概要
オウム病とは、オウム病クラミジアと呼ばれる細菌に感染することによって生じる病気です。主にオウムやインコ、ハトなどの鳥類から人へ感染し、これらの鳥の糞や唾液に含まれる病原体を吸入することで感染します。
症状は多様ですが、一般的に突然の高熱や頭痛、体のだるさなどがみられます。特に高齢者、妊婦、免疫機能が低下している方では重症化しやすい可能性があるため注意が必要です。
世界中でみられる病気であり、日本では特にペットとして飼育している鳥類からの感染例が多く報告されています。好発年齢は30〜60歳代の成人で、小児の発症頻度は比較的少ないとされています。国内では年間数件の報告がありますが、実際には診断されていない軽症例も含めるとより多い可能性があると予想されています。
治療ではテトラサイクリン系などの抗菌薬による薬物療法が行われます。
原因
原因はオウム病クラミジアと呼ばれる細菌に感染することです。感染は主に、オウムやインコ、ハトなど鳥類の糞や唾液に含まれる細菌を口や鼻から吸い込むことによって起こります。また、人間が鳥へ口移しでエサを与えたり、細菌に汚染された給餌器などに触れた手で食事をしたりすることでも感染する可能性があります。

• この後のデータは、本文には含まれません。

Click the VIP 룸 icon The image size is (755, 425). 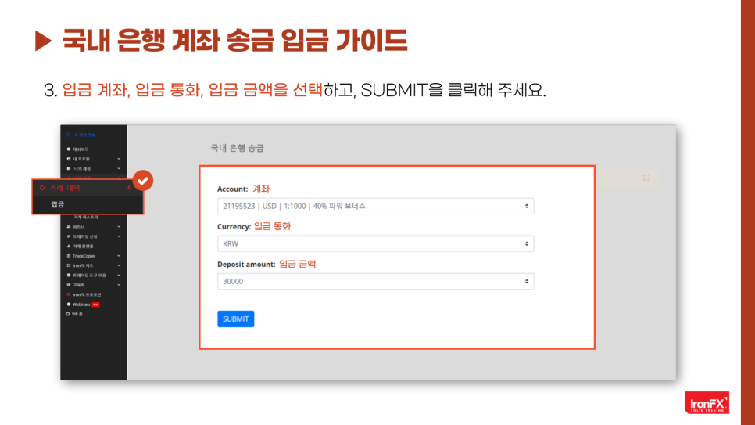tap(69, 314)
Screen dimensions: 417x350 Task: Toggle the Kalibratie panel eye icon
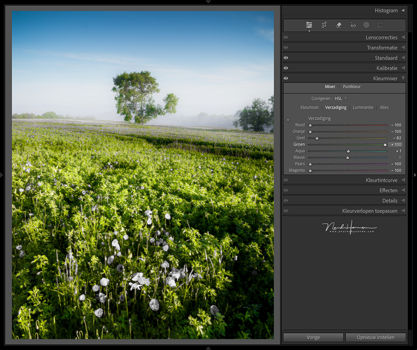(x=286, y=68)
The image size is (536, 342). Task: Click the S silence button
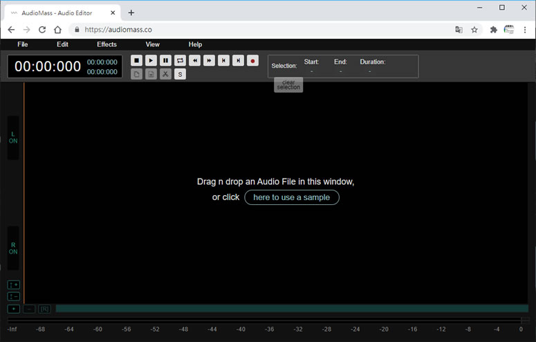[x=180, y=74]
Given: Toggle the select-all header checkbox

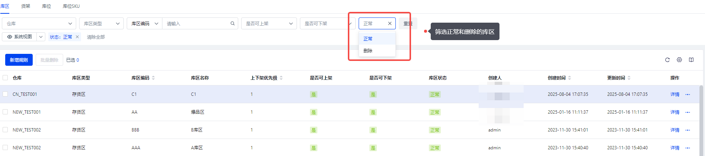Looking at the screenshot, I should pos(5,78).
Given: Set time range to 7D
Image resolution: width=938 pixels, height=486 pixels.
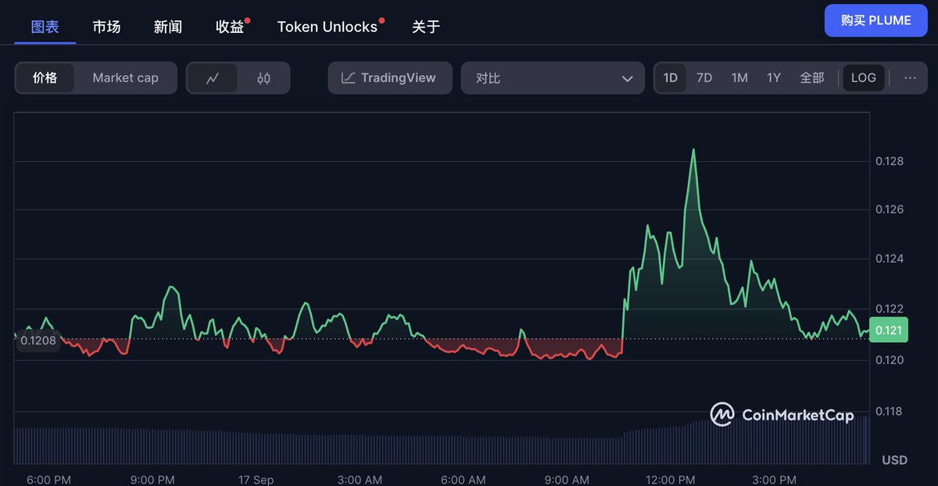Looking at the screenshot, I should pos(704,78).
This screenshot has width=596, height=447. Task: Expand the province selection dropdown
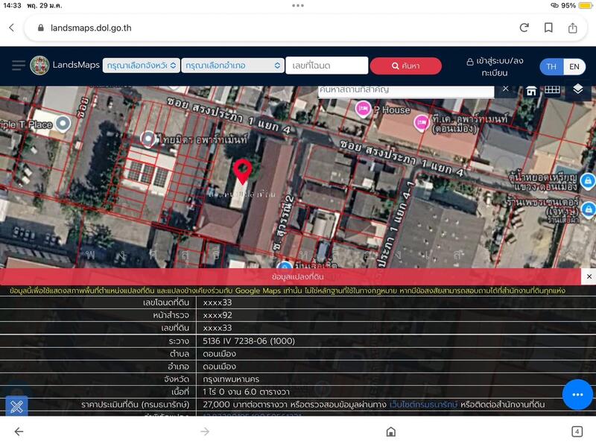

人から人への感染はまれですが、感染しているほかの動物(哺乳類など)から感染することもあります。人体に入ったオウム病クラミジアは体内で増殖し、血流に乗って全身に広がることでさまざまな症状を引き起こします。
症状
オウム病の症状は、オウム病クラミジアに感染後、1~2週間の潜伏期間*を経て現れます。症状はインフルエンザに似ており、主に38℃を超える突然の発熱や頭痛、体のだるさ、筋肉痛、関節痛などが現れます。また、咳や痰が絡む咳などの呼吸器症状もみられます。そのほか、比較的徐脈**や肝臓の障害が生じることがあります。
病気が進行すると肺炎を引き起こし、重症化した場合には呼吸困難や意識障害といった症状が現れて命に関わることもあります。
これらの症状の程度は患者によってさまざまで、軽症の場合はインフルエンザのような症状に留まることが多いものの、高齢者や妊婦、免疫力の低下した人では重症化しやすい傾向があります。
*潜伏期間:病原体が体内に入ってから症状が現れるまでの期間。
**比較的徐脈:高熱の割に脈拍数が増えない状態のこと。
検査・診断
オウム病の診断では、問診によって鳥類との接触歴と症状の確認を行います。自宅での鳥類の飼育歴やペットショップへの立ち寄り、公園でのハトとの接触など、あらゆる鳥との接触機会について医師に報告することが重要です。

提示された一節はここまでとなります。